▶ **DATASET RECORDS**:
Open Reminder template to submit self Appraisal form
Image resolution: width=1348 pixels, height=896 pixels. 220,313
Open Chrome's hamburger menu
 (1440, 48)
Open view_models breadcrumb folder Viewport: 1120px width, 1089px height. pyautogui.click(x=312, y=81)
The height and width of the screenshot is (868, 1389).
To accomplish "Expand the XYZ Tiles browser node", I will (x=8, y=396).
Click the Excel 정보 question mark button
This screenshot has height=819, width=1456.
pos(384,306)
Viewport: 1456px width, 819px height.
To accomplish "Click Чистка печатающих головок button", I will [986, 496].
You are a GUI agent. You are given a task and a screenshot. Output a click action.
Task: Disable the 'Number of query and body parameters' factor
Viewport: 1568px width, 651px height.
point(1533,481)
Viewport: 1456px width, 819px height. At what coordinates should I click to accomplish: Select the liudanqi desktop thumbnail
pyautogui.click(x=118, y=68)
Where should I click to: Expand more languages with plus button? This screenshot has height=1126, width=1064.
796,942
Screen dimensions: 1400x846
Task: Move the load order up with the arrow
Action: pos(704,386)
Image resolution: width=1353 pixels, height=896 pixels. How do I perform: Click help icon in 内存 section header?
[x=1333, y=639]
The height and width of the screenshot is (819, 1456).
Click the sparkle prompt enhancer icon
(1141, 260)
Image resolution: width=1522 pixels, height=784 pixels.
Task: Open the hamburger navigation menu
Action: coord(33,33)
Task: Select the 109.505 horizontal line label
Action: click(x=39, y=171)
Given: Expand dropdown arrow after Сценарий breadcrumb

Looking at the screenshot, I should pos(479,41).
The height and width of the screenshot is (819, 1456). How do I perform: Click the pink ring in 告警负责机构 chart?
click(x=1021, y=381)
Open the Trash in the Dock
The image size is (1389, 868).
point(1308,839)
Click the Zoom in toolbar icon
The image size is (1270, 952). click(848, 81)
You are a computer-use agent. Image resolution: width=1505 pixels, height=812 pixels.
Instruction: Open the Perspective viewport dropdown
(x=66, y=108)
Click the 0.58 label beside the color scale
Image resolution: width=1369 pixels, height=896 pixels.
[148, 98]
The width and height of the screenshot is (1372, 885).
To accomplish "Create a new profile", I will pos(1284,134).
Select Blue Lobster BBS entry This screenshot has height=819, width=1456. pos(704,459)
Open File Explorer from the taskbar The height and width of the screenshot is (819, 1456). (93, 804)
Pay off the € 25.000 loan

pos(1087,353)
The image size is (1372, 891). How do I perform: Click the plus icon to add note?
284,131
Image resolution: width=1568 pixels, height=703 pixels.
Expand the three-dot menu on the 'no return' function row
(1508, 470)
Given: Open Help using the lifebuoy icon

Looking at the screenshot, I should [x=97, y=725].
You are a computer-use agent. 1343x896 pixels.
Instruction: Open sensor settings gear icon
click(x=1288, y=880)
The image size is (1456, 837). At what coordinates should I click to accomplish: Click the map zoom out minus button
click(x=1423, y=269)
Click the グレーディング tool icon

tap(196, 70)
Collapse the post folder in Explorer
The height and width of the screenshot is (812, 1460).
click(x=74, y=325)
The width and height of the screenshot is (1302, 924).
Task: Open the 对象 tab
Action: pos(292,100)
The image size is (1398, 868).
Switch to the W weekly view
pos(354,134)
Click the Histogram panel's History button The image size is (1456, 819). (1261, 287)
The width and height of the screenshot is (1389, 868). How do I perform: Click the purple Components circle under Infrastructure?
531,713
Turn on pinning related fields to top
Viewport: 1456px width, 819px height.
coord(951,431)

▶ **AIM OF THE EXERCISE**: Reproduce exactly, and with no other material, the lines between those holding "Click the グレーディング tool icon" and "Turn on pinning related fields to top", inclusive.

▶ **ANSWER BOX**:
Click the グレーディング tool icon

tap(196, 70)
Collapse the post folder in Explorer
The height and width of the screenshot is (812, 1460).
click(x=74, y=325)
The width and height of the screenshot is (1302, 924).
Task: Open the 对象 tab
Action: pos(292,100)
The image size is (1398, 868).
Switch to the W weekly view
pos(354,134)
Click the Histogram panel's History button The image size is (1456, 819). (1261, 287)
The width and height of the screenshot is (1389, 868). How do I perform: Click the purple Components circle under Infrastructure?
531,713
Turn on pinning related fields to top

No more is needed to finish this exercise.